Celebrating Our Failures

Amanda at blogwithoutalibrary.net writes:

This is from a design/marketing/communications company’s website. I love how they’re not afraid to showcase ideas that didn’t fly:

Think of this as the final resting place for ideas that – for one reason or another – lacked sufficient postage. The road to change is littered with them.

You can’t have innovation without failure, right? I’d love to see libraries celebrating their failures more. If you know of a library that does this, let us know in the comments!

Good stuff. And certainly part of a more open, transparent institution. One commenter ponders that it might not work in  public libraries:

While I think this is a lovely idea in theory, I just don’t see libraries doing it. As much as I would love them to! Public libraries are funded with public money so I’m sure they might see this idea of celebrating “failed ideas” as too close to celebrating “public money wasted”. You know what I mean? I’m not agreeing with that rationale, I’m just putting it out there as one possible reason why were not seeing more libraries do this.

Maybe Academic libraries have more latitude with something like this? I work in a public library and don’t pretend to understand how academics work but perhaps there is less need to be wary of being seen to be wasting money in an academic environment (sorry that was an akward sentence!). Just a thought (but like I said, I don’t know much about academic libs so I could be totally off base).
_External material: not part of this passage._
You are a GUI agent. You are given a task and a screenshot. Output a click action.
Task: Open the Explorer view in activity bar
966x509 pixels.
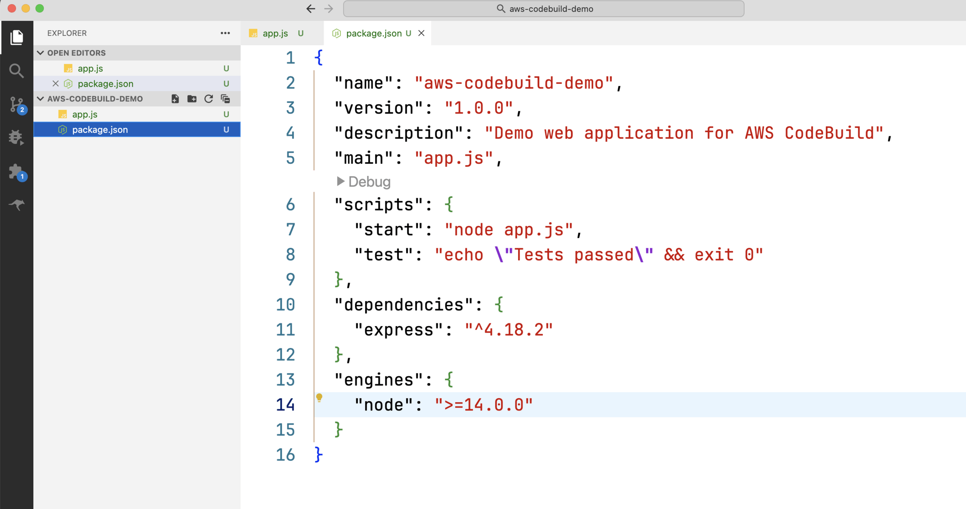click(17, 37)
I think public libraries could certainly do this. Think “Anytown Public Library Innovation Labs” or “Cool County Public Library New Ideas Space” that might spend a bit of time experimenting with new services, new formats and new ways of doing what we do. The program might be prefaced with a statement like this:

Anytown PL’s mission is to promote access to information of all kinds, to anticipate the future needs of our patrons for library services and to give access to ideas in various media. This means we must be looking for new ways to serve our patrons. One way we’ll be doing this is devoting a bit of staff time and library resources to experimenting and trying new things. If you’d like to help, let us know. And we’ll let you know what we’re trying, what hasn’t worked, and what new services we’ll be bringing to you from these explorations.

As a APL patron, I might be very interested to check out the space and see what the staff have cooking. This space might be part of the physical library or part of its virtual presence. 

So, celebrating failures in the public library? I think so. What do you think?